А я – режиссером, гениальным режиссером, который манипулировал огромными массами живых существ –
музыкантами, слушателями, даже животными…
И еще – мистификатором, показавшим доселе неизвестную область массовой культуры, превращая ее в
интеллектуальную игру, и наоборот.
Курехин, конечно, прекрасный пример культурной универсальности, но это не моя область. Я ведь
занимаюсь, прежде всего, музыкой.
Многие джазмены считают себя композиторами, поскольку иногда сочиняют темы или мелодии, главным
образом, «под себя». Интересно узнать твою точку зрения, имея в виду активное взаимодействие джаза с
композиторской музыкой.
Я тоже пишу различные нотные тексты, но не считаю себя композитором. Большинство так называемых
джазовых опусов – не более чем рабочий материал для импровизации. Разве Колтрэйна или Дэвиса можно
считать композиторами? Принимая во внимание гениальность их импровизаций, слово «композитор» по
отношению к ним звучит, по меньшей мере, уничижительно. А по-настоящему джазовый композитор – это
отдельная профессия. Их можно пересчитать по пальцам. Даже великий Дюк Эллингтон далеко не Барток
или Стравинский…
Стоит подумать, прежде чем согласиться.
…еще Мингус, Карла Блэй… в Европе – Майк Уэстбрук, Мария Шнайдер, Ганелин… да и то с оговорками.

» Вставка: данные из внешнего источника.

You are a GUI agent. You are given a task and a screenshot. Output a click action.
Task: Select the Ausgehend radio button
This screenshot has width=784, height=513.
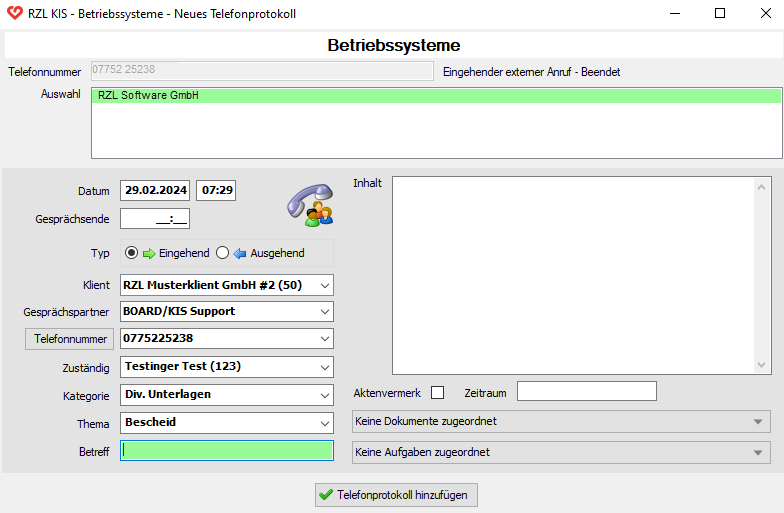pos(223,253)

Сейчас многие «джазовые композиторы» обратились к фольклору, к так называемой, «глобальной деревне»,
но ярких, интересных событий в этой области пока что не происходит, как раз из-за отсутствия у них
профессионального композиторского навыка.
Очень смахивает на моду. Или все же естественное движение к более естественной органичной музыке?
Это спасение. Спасение для отыгравших музыкантов, которые бегут от самих себя. Это уже не творческая
музыка. Когда Колтрэйн или Дон Черри изучали неевропейские ладовые системы, у них была естественная
потребность расширить гармонический диапазон своих импровизаций. Большинство джазовых музыкантов
озабочено сегодня не поисками совершенства, универсального звука или «божественных озарений», а тем,
как «врезать на всю катушку». Они говорят: «Ну, мы им врежем по полной программе!» – и в этом нет
ничего хорошего. Московский барабанщик Юра Маркин сказал замечательную фразу: «Настоящий
художник – это камикадзе, оседлавший торпеду, направленную на корабль окостеневших понятий». Таких
камикадзе, к сожалению, осталось очень мало, и спасибо, что ты мне об этом напомнил. Пожалуй, пришло
время внести некоторые поправки в свое творческое кредо и, может быть, пересмотреть некоторые
представления…
Окостеневшие?
Пожалуй, да, хотя их не так уж и много. Когда я начал играть эту музыку, мои бывшие академические
коллеги решили, что я изменил высокому искусству, а новые, из джазовой среды, считали меня слишком
«чистым», академичным. К тому же, валторна как-то не вписывалась в общепринятый инструментарий. Но я
всегда считал, что музыка – это одно целое и, следовательно, стоит попробовать все соединить, тем более
что джаз накопил уже достаточный опыт.
Т.е. ты хотел изобрести велосипед…
…собственной конструкции. Поэтому я придумываю самые невероятные проекты, неожиданные
комбинации, играю с разными музыкантами…
Неизменно оставаясь самим собой – Аркадием Шилклопером – и это, на мой взгляд, самое главное.